» **What is expected**
Please return the rows verbatim, from the first line of the rows through the line containing "Action: 289,137", with that line included.

» **Given data**
────────────────────────────────────────

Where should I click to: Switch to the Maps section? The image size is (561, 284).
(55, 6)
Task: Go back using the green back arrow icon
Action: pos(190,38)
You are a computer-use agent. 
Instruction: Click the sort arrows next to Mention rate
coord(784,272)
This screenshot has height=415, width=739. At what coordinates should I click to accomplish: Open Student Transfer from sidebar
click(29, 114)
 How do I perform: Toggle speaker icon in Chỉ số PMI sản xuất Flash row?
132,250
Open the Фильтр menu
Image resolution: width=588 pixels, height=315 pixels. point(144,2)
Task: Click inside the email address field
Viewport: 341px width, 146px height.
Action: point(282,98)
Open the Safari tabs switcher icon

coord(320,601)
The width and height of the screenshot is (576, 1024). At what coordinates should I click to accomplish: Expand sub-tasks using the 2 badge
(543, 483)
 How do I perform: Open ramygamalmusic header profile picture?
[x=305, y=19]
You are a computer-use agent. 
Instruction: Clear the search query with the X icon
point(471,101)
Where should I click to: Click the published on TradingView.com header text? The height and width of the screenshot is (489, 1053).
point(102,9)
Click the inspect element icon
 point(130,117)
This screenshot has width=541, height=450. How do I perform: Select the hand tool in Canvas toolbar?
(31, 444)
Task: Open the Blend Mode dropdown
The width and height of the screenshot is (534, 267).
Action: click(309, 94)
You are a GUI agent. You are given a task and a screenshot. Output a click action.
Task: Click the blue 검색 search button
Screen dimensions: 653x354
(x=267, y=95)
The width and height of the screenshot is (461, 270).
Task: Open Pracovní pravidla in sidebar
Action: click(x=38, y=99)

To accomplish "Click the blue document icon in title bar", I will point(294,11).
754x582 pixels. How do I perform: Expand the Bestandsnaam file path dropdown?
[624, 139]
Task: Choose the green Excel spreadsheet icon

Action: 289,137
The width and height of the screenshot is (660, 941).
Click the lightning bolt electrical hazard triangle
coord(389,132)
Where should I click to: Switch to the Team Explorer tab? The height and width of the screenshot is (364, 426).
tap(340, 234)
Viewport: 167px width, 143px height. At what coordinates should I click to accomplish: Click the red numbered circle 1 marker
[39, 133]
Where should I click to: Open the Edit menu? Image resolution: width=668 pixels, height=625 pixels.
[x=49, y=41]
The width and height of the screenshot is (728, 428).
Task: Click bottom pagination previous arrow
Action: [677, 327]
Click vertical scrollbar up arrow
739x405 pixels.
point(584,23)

────────────────────────────────────────

» **Reply to the task**
Where should I click to: Switch to the Maps section? The image size is (561, 284).
(55, 6)
Task: Go back using the green back arrow icon
Action: pos(190,38)
You are a computer-use agent. 
Instruction: Click the sort arrows next to Mention rate
coord(784,272)
This screenshot has height=415, width=739. At what coordinates should I click to accomplish: Open Student Transfer from sidebar
click(29, 114)
 How do I perform: Toggle speaker icon in Chỉ số PMI sản xuất Flash row?
132,250
Open the Фильтр menu
Image resolution: width=588 pixels, height=315 pixels. point(144,2)
Task: Click inside the email address field
Viewport: 341px width, 146px height.
Action: point(282,98)
Open the Safari tabs switcher icon

coord(320,601)
The width and height of the screenshot is (576, 1024). At what coordinates should I click to accomplish: Expand sub-tasks using the 2 badge
(543, 483)
 How do I perform: Open ramygamalmusic header profile picture?
[x=305, y=19]
You are a computer-use agent. 
Instruction: Clear the search query with the X icon
point(471,101)
Where should I click to: Click the published on TradingView.com header text? The height and width of the screenshot is (489, 1053).
point(102,9)
Click the inspect element icon
 point(130,117)
This screenshot has width=541, height=450. How do I perform: Select the hand tool in Canvas toolbar?
(31, 444)
Task: Open the Blend Mode dropdown
The width and height of the screenshot is (534, 267).
Action: click(309, 94)
You are a GUI agent. You are given a task and a screenshot. Output a click action.
Task: Click the blue 검색 search button
Screen dimensions: 653x354
(x=267, y=95)
The width and height of the screenshot is (461, 270).
Task: Open Pracovní pravidla in sidebar
Action: click(x=38, y=99)

To accomplish "Click the blue document icon in title bar", I will point(294,11).
754x582 pixels. How do I perform: Expand the Bestandsnaam file path dropdown?
[624, 139]
Task: Choose the green Excel spreadsheet icon

Action: 289,137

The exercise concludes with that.